American gridiron football player (born 1995)

Keion Adams (born June 8, 1995) is an American former professional football defensive lineman. He played college football at Western Michigan. He was selected by the Pittsburgh Steelers in the seventh round of the 2017 NFL draft.

==Professional career==

Pre-draft measurables
| Height | Weight | Arm length | Hand span | 40-yard dash | 10-yard split | 20-yard split | 20-yard shuttle | Three-cone drill | Vertical jump | Broad jump | Bench press |
| 6 ft 2 in (1.88 m) | 247 lb (112 kg) | 32+1⁄4 in (0.82 m) | 9+1⁄2 in (0.24 m) | 4.70 s | 1.63 s | 2.70 s | 4.38 s | 7.36 s | 36 in (0.91 m) | 10 ft 4 in (3.15 m) | 27 reps |
All values from Western Michigan's Pro Day

===Pittsburgh Steelers===
The Pittsburgh Steelers selected Adams in the seventh round (248th overall) of the 2017 NFL draft. Adams was the 24th defensive end drafted that year and the 42nd player selected from Western Michigan. With the selection of Adams, Western Michigan had three players selected that year setting a school record for a single draft. The other two players drafted were Corey Davis and Taylor Moton.

On May 10, 2017, the Steelers signed Adams to a four-year, $2.46 million contract that includes a signing bonus of $66,017.

He was placed on injured reserve on August 29, 2017, after suffering a shoulder injury.

On September 1, 2018, Adams was waived by the Steelers and was signed to the practice squad the next day. He signed a reserve/future contract with the Steelers on January 1, 2019.

Adams was released on May 13, 2019.

===New York Giants===
On June 4, 2019, Adams signed with the New York Giants. He was waived/injured on August 31, 2019, and reverted to the Giants' injured reserve. He was waived from injured reserve on October 21, 2019.

===Saskatchewan Roughriders===
Adams signed with the Saskatchewan Roughriders of the Canadian Football League (CFL) on December 29, 2020. Over the 2021 and 2022 seasons, he played in 16 regular season games where he recorded 27 tackles and four sacks. He was transferred to the practice roster on August 25, 2022, before being released on September 26, 2022.

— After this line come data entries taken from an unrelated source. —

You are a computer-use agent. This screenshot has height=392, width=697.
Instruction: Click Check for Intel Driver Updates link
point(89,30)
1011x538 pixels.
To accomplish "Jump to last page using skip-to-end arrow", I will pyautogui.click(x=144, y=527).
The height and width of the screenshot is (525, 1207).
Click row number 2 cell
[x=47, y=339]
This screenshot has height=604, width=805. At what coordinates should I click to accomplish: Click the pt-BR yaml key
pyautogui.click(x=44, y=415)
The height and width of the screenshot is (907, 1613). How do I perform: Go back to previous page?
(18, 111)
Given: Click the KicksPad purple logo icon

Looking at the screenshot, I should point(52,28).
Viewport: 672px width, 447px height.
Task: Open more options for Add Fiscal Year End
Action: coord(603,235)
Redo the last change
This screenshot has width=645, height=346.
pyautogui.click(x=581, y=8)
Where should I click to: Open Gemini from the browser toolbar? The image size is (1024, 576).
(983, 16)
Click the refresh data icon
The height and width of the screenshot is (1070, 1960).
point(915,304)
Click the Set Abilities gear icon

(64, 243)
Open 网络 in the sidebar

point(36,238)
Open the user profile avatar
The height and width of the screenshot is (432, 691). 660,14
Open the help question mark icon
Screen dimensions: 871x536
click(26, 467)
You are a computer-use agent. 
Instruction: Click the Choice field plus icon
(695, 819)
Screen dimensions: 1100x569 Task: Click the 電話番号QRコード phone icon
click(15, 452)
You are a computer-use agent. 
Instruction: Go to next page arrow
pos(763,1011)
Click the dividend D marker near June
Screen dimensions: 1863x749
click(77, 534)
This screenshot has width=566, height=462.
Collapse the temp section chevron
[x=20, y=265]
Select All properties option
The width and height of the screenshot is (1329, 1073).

===Winnipeg Blue Bombers===
On September 28, 2022, it was announced that Adams had signed a practice roster agreement with the Winnipeg Blue Bombers. In October 2022, as he signed with the team, he learned two of his cousins had died in a car accident back home. On February 14, 2023, Adams became a free agent.

==Personal life==
Adams is the son of Desmond Adams and Tanika Burnon.